第8話 卑怯な手
「なんだてめえら! ぐはっ」
「見張りの先鋭隊がやられたぞ! 敵襲だ! 敵襲!」
「早速来たみたいだな」
俺たちは作戦を開始していた。
「猛将は学校の校舎があった場所、今は城になっているけどそこにいるわ」
「うわ、学校の場所は城になってたのかよ」
「ええ、強固な布陣を作って自分は手を汚さずに、プレイヤーとなった生徒達をナノに引き入れようとしてるの」
「なんて自分勝手なやつなんだ、いったいナノは何を考えてる」
「それは直接猛将に聞くのがいいわね。作戦は正面突破だけでいいんじゃない?」
「え? そんな作戦で大丈夫なの」
「ナノの構成員の平均レベルは30なのよ。ゲーム部を敵に回したのが猛将の運の尽きね」
「猛将は俺たちの実力を知らなかったようだな」
「それもあるけど、普通はゲームのステータス反映をできないのよ」
「そうなの?」
みんなもうなづいている。
「ええ、春樹君は特別で自力でステータス反映が出来たわ。でも他の3人は私が能力でプログラムを書き換えて、即席でステータスを反映させたの」
「そんなことってできるのかよ!」
「簡単なことではないわね。ただナノと同じ原理よ。ナノは先鋭隊に即席の改造ゲームデータを渡してるの。だから仮想領域内でレベルが初期じゃないのよ。その原理を使って私が独自でひそかに編み出した能力だわ」
「天才すぎる!」
「とはいっても、私も初めての試みなのよ。拡張された仮想領域空間に入ったから初めてできた驚きの能力よ」
「まあ、ともあれ! 俺たちも春樹たちの力になるってことよ」
「任せてください!」
「そういうわけだぜ」
「み、みんな」
とても頼もしいメンバーが揃ったと思ったのだった。これはマルチバトルをしたことがなかった俺にとって、凄い新鮮な楽しい感覚だ!
「くらえええええ」
「ぐわああああああああ」
戦況は全てが里音先輩の思惑通りになっていた。
猛将の支部の構成員は次々とゲーム部を前に殲滅されていったのである。
「た、猛将さん! 大変です。ゲーム部のやつらが次々に先鋭隊を倒してしまってます」
「な、なんだとおおおお!? ふざけやがってβの仕業だろ」
「β?」
「てめえには、関係ねえよ、とっととアレを使え!」
「ああ、アレですね」
「クックックッ、このままで終わると思うなよ?」
「ま、真紀ちゃん!」
「瑠美! 助けてよ!」
「は?」
なんだよこれ!
黒服先鋭集団が引いたと思ったら、学生服を着た部隊が俺たちの前に現れた。
「卑怯だぞ! 猛将!」
「まあ、こうなることは予想はついていたけど、いざ直面すると辛いものだわね」
「なんで俺たちが同級生を倒さなきゃいけねーんだよ!」
「おい、友都! 俺らのためにいなくなってくれよ!」
「ち、近寄るなよ!」
「瑠美ちゃん、私のために行ってね」
「やめて真紀ちゃん!」
「私だけじゃないよ」
「みんなもいる!」
「こ、こんなのどうすればいいんだって」
「鉄の壁!」
「道安先輩」
同級生に近寄られて体が動かなくなる友都と瑠美を守るため道安先輩は壁を作って生徒を阻んだ。
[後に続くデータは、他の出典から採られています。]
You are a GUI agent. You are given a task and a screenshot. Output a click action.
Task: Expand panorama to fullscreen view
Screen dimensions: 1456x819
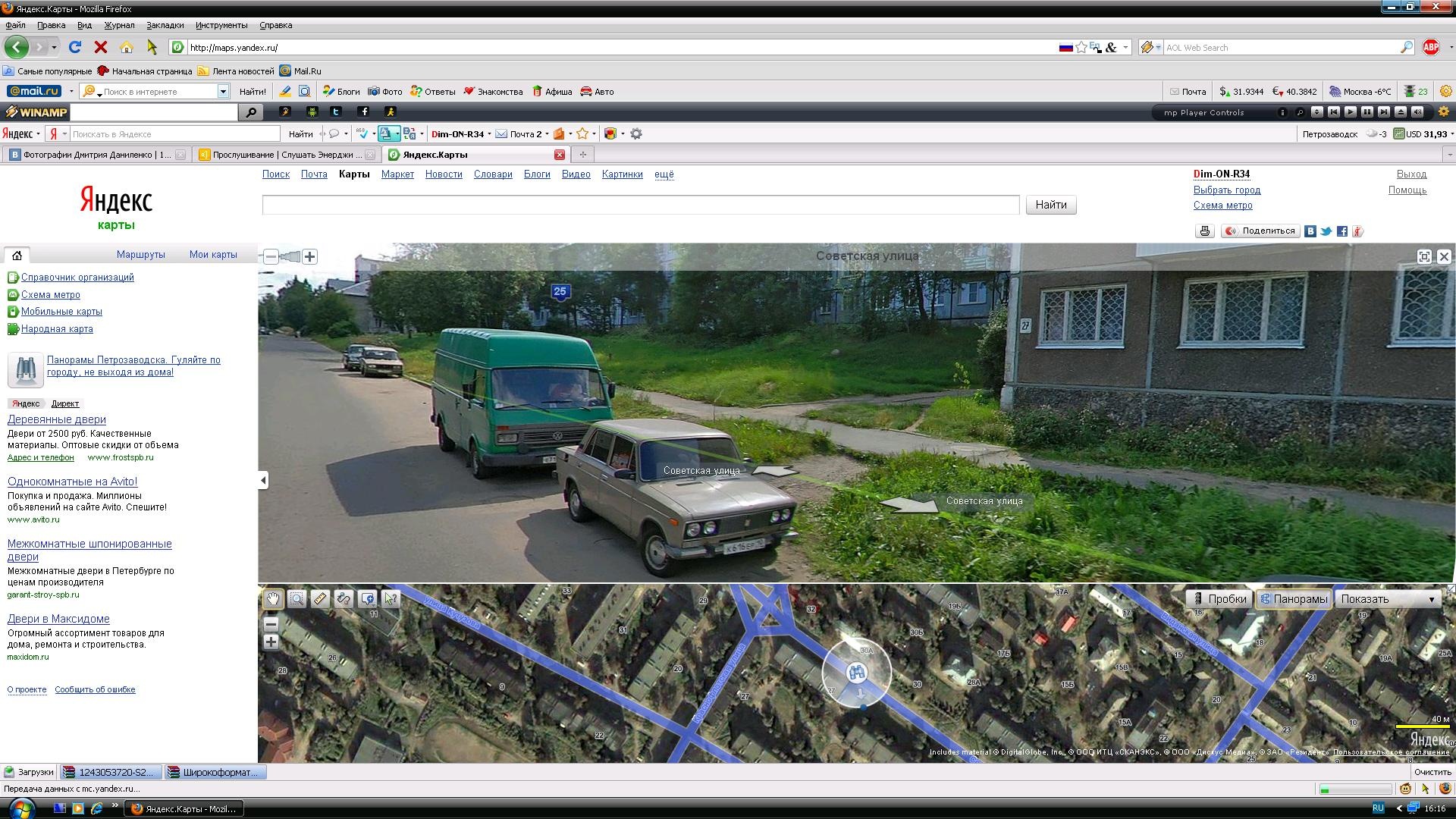[x=1424, y=257]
「まずMPが切れるかも。友都と瑠美はMP支援を頼む」
「分かりました!」
「里音ちゃんと春樹! ここは俺たちに任せた。2人は先に行って猛将を倒してくれ」
「え! でも先輩たちが」
「俺たちは大丈夫だ! 行ってくれ!」
「ここは道安君たちに任せて先に行きましょう。みんなのMPが尽きる前に私の計算では猛将を倒せるわ」
「分かりました。それではいきましょう」
俺たちは瑠美、道安先輩、友都を置いて猛将先輩のいる城に向かった。